Let's play the rich get everything. The rules are the rich get everything. participation is mandatory.
Did I say mandatory? I meant optional! You're "free" to die in a cardboard box under a freeway as a market capitalist scarecrow warning to the other ants so they keep showing up to make us more!
You would! Unrealized losses could be used to offset gains. If one stock goes down and another goes up, you would pay tax on the net gain, and you could take a deduction on the net loss.
The tax could also be structured so that it only applies when borrowing against the gains, so it could be rolled into the cost of the loan.
If your total value is down, you aren't going to be able to borrow against the gains, anyway. So no taxable event.
Let's be clear, this is a loophole that rich people take advantage of to avoid paying taxes on income. By borrowing instead of selling, they get the profit without incurring a taxable event. It's one of many ways capitalists siphon profit from the system while providing nothing in return.
But you can already deduct losses from your taxes, up to $3,000 per year and if you have more than that, you can carry it forward. If it's worthless when you sell, you can deduct all of the loss from your taxes.
It certainly is. Now, note how the only thing akin to stocks that non-rich people can play games with the worth of is taxed. That's because non-rich people need property as well.

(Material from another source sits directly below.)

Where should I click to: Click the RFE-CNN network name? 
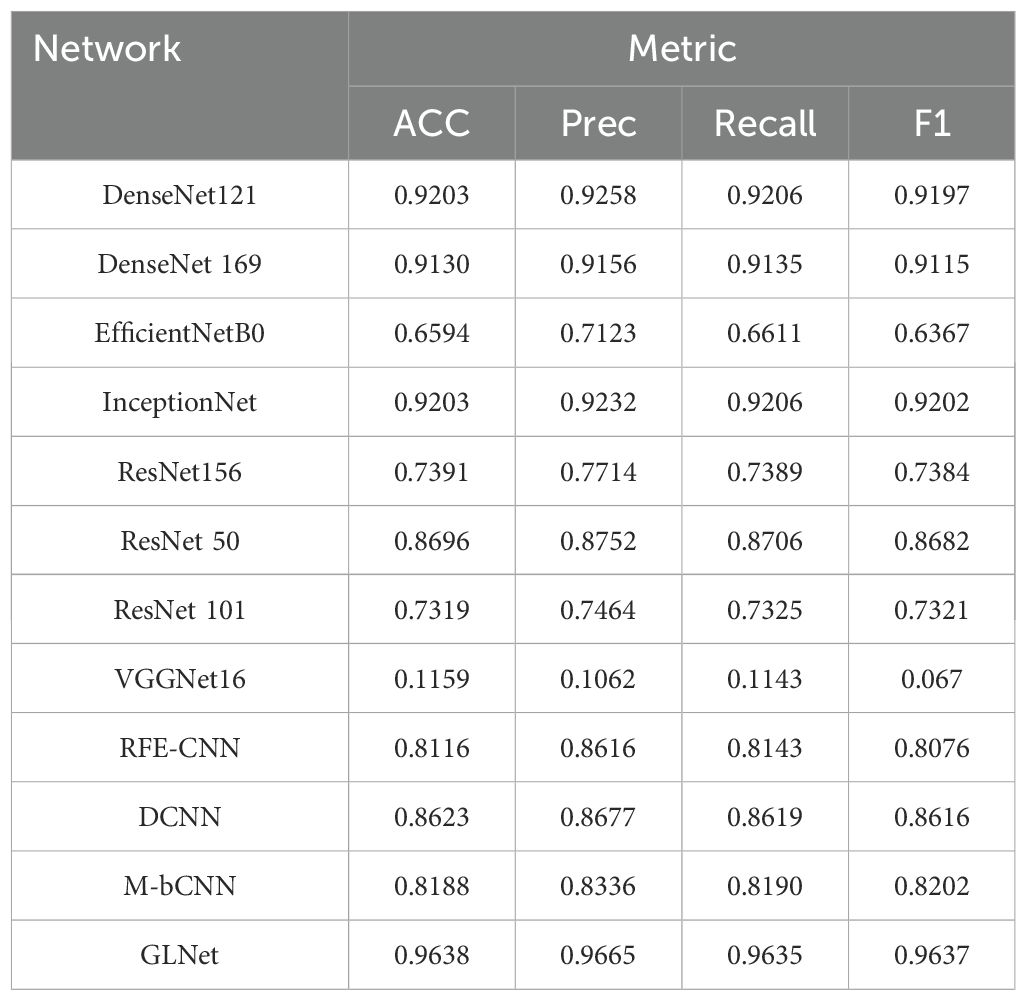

If property was only owned by rich people, you'd get a credit on your taxes for owning it.
Could you explain what you mean? This isn't about shorting into bankruptcy.
This is about you buying a stock in a company and it goes up like crazy (Game Stop). You now owe thousands in taxes that year. The next year it goes down to less than you paid and you need to sell the stock. You paid taxes for losing money
Investors short a company. As the value drops, the value of the short increases. When the company goes bankrupt, the short play reaches full value, since it costs 0 to buy the shares. It also means that gain is unrealized and has permanent value until the short is exercised, which they never do because it's a taxable event.
That has absolutely nothing to do with buying a stock, it goes up crazy for a year. Then you owe a huge tax bill despite the stock being worthless the next year when you need to sell it.
Thousands of companies go up one year and go down the next. They aren't bankrupt.
Oh shit, you're right, it's not like we could possibly choose a specific deadline with which to tally and calculate a tax bill. That never happens for anyone.
The laws of physics just wouldn't allow for such a thing.